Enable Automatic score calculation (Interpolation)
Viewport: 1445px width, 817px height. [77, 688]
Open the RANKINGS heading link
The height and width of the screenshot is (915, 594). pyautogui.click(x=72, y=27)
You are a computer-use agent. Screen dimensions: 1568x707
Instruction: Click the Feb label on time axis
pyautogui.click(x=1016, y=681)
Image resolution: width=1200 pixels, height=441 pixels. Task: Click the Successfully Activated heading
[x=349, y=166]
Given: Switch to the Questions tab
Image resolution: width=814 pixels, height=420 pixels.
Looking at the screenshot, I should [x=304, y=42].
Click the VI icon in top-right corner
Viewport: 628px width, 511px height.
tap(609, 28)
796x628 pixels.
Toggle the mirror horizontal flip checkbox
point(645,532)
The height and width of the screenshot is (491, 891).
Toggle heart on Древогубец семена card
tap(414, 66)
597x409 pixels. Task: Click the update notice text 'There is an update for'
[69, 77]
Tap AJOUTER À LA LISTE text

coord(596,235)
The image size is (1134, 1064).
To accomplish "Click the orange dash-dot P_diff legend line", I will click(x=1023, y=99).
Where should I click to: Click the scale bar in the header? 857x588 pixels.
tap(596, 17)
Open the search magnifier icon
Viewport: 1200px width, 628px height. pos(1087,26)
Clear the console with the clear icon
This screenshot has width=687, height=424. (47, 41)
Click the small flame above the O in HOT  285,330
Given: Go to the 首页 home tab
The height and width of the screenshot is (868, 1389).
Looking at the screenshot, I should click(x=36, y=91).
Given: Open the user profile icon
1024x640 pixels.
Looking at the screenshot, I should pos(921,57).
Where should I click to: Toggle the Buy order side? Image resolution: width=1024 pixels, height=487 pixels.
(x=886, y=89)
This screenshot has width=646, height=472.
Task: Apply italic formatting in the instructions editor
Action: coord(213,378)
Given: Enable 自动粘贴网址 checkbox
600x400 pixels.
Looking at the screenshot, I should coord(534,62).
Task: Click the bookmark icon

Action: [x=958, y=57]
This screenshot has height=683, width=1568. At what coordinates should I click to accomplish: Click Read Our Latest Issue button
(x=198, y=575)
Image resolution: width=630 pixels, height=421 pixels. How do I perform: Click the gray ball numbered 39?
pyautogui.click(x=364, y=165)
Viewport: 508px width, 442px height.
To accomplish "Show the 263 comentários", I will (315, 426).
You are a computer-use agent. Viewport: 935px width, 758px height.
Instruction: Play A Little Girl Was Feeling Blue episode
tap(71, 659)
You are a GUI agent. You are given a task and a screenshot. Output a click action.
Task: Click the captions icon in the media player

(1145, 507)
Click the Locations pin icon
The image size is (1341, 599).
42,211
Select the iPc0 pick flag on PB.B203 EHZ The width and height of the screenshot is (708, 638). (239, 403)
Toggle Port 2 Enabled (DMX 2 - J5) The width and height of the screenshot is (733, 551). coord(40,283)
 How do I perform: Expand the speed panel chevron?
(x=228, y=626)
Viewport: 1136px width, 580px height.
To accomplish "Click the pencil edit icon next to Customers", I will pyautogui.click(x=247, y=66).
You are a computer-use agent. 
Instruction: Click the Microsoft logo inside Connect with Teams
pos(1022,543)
==========
Look above for the line holding "Image resolution: width=814", then set down exactly that line and every line after it up to and including the line holding "The height and width of the screenshot is (491, 891).", with nothing else.

Your response
Image resolution: width=814 pixels, height=420 pixels.
Looking at the screenshot, I should [x=304, y=42].
Click the VI icon in top-right corner
Viewport: 628px width, 511px height.
tap(609, 28)
796x628 pixels.
Toggle the mirror horizontal flip checkbox
point(645,532)
The height and width of the screenshot is (491, 891).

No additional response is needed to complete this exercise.